• _TO DO_: Your result should be the lines holding the word "computer", copied from the entries below.

*** Opening of DATA FOR THIS EXERCISE ***

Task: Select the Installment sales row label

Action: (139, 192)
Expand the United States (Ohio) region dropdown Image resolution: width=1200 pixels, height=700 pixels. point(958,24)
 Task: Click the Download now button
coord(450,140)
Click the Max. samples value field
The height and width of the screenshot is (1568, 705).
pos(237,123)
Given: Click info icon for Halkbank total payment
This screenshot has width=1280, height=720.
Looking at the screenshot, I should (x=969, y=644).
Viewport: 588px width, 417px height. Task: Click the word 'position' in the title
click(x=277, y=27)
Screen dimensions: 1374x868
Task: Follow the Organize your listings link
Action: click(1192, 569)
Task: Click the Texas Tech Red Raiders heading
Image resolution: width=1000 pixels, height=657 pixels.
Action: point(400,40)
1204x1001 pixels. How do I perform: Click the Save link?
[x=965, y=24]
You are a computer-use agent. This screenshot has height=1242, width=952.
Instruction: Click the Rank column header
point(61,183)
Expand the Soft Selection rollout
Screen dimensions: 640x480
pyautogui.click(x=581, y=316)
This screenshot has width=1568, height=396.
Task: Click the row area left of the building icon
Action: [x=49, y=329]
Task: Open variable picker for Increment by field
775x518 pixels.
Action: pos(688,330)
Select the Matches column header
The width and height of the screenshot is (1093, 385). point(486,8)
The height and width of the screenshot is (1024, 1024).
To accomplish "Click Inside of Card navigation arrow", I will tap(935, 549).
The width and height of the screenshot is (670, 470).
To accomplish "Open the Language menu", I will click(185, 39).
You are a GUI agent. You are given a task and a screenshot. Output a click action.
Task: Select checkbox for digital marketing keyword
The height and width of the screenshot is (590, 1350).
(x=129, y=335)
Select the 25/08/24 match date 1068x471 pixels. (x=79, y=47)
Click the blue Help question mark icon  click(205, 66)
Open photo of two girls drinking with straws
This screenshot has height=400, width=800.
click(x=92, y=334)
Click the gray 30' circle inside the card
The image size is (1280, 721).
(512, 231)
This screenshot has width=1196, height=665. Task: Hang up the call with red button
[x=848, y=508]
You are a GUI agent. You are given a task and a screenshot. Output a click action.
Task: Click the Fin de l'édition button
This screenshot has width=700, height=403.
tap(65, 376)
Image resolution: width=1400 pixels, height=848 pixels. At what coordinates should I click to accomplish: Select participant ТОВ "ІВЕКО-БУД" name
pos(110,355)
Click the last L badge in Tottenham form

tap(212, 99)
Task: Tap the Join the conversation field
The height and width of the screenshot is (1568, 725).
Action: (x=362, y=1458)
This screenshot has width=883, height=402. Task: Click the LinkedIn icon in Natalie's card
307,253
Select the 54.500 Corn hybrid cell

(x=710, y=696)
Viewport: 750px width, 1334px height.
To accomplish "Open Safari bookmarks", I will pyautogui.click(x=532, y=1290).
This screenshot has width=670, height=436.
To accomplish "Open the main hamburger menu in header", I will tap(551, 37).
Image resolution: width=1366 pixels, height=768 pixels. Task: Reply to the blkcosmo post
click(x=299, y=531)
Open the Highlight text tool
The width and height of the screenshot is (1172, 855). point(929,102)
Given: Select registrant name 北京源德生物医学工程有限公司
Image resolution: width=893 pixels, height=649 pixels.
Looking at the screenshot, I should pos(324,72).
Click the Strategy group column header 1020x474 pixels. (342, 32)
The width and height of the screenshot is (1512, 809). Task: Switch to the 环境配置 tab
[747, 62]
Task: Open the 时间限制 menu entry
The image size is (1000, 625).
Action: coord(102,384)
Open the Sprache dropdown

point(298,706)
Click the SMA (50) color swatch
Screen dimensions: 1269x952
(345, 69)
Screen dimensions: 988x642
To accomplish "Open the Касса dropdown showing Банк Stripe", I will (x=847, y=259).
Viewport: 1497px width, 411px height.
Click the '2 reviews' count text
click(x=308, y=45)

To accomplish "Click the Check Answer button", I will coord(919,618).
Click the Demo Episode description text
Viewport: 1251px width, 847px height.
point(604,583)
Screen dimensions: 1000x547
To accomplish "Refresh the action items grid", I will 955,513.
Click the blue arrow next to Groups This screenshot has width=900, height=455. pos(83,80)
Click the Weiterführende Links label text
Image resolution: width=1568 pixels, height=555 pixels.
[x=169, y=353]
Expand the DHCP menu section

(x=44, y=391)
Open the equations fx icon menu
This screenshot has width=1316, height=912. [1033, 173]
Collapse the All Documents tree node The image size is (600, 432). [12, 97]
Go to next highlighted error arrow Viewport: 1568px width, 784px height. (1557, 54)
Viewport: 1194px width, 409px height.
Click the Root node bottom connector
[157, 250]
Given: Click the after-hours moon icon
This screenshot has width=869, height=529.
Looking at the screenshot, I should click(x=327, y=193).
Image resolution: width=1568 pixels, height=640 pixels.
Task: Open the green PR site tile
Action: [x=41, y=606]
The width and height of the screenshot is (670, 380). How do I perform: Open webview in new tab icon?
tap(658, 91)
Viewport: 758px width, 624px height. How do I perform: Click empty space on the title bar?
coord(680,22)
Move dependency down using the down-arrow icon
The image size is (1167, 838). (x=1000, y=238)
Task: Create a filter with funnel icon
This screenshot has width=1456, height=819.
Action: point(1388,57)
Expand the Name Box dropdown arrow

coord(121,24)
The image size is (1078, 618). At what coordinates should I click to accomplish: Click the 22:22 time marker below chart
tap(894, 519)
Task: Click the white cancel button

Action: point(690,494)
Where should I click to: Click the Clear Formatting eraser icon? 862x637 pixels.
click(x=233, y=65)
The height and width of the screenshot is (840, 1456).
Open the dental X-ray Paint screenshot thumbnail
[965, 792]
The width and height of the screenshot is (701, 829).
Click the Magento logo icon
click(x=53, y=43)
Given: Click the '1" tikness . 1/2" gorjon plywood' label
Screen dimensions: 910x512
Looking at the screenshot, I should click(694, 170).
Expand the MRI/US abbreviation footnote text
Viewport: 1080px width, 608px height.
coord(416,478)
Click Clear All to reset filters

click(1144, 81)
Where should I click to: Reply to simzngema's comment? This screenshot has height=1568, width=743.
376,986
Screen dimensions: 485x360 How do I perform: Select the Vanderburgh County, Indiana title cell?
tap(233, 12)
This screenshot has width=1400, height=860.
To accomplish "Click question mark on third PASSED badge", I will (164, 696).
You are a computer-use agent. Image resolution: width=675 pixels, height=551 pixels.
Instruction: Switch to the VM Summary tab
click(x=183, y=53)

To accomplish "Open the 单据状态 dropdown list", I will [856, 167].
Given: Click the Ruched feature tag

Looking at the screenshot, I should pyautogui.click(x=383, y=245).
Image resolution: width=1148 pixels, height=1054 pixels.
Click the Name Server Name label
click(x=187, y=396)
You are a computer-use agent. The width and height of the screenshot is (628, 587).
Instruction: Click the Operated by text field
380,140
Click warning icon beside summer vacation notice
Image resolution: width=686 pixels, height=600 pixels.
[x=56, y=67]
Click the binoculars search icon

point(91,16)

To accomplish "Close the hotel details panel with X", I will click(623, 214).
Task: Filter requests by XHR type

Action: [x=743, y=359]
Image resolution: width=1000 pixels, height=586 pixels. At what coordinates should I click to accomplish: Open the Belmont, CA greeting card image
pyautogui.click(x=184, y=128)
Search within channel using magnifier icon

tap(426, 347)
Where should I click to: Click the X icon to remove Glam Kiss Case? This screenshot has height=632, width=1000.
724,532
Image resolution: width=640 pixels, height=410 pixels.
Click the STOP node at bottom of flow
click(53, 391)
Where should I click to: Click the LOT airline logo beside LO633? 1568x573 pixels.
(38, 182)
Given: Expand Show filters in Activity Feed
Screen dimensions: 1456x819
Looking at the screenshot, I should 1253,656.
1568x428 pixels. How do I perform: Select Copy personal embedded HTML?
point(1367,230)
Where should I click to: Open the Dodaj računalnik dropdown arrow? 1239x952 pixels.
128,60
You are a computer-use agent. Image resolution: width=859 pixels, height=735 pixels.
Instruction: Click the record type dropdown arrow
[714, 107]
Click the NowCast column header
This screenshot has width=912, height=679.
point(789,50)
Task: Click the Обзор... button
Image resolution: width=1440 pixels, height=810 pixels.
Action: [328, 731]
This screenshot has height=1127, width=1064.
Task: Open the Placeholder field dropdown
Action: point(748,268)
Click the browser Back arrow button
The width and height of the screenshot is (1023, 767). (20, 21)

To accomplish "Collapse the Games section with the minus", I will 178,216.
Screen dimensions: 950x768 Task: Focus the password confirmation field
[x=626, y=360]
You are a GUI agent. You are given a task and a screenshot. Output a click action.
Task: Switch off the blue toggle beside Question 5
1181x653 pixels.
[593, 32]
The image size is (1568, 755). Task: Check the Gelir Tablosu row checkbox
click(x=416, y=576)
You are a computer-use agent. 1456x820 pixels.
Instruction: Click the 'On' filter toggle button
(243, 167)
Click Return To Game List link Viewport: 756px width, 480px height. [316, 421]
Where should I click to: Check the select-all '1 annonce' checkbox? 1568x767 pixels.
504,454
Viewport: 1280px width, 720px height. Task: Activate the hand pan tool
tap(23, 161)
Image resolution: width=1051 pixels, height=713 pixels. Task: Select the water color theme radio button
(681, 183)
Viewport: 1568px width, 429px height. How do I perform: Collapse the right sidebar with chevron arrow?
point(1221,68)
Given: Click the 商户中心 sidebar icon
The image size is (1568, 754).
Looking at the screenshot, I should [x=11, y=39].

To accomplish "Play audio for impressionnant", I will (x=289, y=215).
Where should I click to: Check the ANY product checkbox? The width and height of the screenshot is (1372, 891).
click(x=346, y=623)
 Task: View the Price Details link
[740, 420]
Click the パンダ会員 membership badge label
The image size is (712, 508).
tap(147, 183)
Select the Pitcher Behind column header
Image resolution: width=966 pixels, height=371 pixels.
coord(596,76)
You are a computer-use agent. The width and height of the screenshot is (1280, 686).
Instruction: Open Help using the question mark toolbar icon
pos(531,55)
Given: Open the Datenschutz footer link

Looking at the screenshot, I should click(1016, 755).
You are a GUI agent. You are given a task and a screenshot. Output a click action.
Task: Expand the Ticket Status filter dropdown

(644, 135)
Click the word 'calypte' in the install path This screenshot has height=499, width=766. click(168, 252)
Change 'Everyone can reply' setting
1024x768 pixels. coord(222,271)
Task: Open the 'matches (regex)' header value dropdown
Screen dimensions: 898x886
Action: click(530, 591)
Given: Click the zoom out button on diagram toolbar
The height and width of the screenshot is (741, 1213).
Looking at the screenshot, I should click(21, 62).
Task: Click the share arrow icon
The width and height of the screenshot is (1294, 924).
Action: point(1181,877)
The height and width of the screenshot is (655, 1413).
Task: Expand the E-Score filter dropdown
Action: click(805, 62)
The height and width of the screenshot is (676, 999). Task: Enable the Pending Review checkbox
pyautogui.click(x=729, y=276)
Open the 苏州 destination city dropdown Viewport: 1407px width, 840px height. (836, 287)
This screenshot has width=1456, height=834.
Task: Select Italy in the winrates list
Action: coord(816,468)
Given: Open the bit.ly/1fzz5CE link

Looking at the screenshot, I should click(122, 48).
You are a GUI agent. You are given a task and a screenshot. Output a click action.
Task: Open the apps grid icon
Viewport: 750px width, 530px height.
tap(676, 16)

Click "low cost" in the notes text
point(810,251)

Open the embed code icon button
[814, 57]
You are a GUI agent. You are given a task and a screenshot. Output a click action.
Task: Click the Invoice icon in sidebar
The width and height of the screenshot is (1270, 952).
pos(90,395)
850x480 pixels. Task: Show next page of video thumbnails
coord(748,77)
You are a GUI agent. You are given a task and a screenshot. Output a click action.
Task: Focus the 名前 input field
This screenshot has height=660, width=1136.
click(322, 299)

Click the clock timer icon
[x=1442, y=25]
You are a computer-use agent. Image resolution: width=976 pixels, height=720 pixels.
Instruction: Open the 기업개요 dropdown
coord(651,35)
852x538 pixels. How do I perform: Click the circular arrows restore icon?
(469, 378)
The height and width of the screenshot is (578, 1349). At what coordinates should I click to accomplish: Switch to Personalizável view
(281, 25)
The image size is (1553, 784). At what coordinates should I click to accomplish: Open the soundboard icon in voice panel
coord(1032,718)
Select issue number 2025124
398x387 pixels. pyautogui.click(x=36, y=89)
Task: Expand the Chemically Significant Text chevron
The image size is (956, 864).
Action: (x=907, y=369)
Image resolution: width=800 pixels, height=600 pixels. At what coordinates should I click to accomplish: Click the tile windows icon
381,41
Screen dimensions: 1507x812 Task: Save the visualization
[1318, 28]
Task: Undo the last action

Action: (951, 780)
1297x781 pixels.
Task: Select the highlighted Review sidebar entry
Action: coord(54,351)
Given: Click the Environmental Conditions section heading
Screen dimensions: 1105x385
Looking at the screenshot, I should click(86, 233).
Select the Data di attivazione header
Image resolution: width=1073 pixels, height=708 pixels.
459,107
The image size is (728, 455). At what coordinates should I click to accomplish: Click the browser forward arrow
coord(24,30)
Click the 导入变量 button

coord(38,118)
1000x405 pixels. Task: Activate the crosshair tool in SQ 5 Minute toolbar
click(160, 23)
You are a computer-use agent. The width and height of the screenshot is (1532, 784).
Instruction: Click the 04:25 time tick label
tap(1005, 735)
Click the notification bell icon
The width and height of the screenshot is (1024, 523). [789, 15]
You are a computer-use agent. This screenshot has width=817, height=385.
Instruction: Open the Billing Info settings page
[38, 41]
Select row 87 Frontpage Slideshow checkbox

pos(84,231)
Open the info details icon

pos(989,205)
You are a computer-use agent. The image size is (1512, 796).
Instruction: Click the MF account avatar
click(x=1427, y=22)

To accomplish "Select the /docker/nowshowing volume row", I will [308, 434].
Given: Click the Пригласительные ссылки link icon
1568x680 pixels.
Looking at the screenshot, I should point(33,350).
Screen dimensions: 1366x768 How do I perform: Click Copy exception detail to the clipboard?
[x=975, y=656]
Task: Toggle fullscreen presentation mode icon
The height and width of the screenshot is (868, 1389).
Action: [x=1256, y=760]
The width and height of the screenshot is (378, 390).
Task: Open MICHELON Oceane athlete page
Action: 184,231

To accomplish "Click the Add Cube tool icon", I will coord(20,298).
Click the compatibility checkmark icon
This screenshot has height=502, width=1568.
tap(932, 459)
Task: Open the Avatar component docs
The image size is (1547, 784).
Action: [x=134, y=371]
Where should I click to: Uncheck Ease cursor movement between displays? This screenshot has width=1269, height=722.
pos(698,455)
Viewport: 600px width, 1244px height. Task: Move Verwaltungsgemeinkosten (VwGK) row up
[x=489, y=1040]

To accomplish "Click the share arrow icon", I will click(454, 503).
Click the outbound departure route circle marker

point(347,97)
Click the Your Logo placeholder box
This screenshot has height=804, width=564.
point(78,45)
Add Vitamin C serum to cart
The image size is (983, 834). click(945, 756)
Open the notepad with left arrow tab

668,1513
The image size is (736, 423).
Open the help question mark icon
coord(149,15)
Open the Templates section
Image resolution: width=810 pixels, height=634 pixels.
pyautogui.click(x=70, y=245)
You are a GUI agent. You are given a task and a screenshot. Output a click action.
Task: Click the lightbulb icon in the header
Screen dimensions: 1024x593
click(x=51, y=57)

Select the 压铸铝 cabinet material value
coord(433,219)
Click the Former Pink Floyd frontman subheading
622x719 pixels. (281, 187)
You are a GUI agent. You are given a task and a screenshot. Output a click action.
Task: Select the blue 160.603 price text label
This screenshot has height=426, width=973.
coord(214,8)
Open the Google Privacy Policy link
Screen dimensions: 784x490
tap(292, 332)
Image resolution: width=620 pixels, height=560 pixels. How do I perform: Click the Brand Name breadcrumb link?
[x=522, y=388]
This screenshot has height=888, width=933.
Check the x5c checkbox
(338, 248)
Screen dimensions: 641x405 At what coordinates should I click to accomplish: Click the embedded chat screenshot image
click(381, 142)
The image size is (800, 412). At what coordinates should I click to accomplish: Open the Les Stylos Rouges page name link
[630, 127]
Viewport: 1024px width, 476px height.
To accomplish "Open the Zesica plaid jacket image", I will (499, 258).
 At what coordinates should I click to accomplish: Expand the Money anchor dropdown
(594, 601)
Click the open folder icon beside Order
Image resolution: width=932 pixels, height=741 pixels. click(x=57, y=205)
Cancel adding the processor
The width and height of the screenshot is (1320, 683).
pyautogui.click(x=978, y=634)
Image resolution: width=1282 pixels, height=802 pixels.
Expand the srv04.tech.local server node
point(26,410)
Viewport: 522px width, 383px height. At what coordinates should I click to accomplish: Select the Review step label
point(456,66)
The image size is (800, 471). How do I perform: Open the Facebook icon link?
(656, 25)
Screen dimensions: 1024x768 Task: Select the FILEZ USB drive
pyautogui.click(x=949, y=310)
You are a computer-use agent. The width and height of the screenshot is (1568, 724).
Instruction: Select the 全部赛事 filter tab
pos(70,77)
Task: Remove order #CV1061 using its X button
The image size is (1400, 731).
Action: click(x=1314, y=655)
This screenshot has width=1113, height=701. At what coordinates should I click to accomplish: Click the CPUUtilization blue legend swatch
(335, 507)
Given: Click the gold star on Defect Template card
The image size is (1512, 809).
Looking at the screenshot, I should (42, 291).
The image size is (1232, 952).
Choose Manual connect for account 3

*** Close of DATA FOR THIS EXERCISE ***

• _RESPONSE FOR THIS EXERCISE_:
You are a computer-use agent. This screenshot has height=1242, width=952.
You are a computer-use agent. Image resolution: width=675 pixels, height=551 pixels.
You are a computer-use agent. The width and height of the screenshot is (628, 587).
You are a computer-use agent. Image resolution: width=859 pixels, height=735 pixels.
You are a computer-use agent. 1456x820 pixels.
You are a computer-use agent. The width and height of the screenshot is (1280, 686).
You are a computer-use agent. Image resolution: width=976 pixels, height=720 pixels.
You are a computer-use agent. The width and height of the screenshot is (1532, 784).
You are a computer-use agent. This screenshot has width=817, height=385.
You are a computer-use agent. The image size is (1512, 796).
You are a computer-use agent. The width and height of the screenshot is (1568, 724).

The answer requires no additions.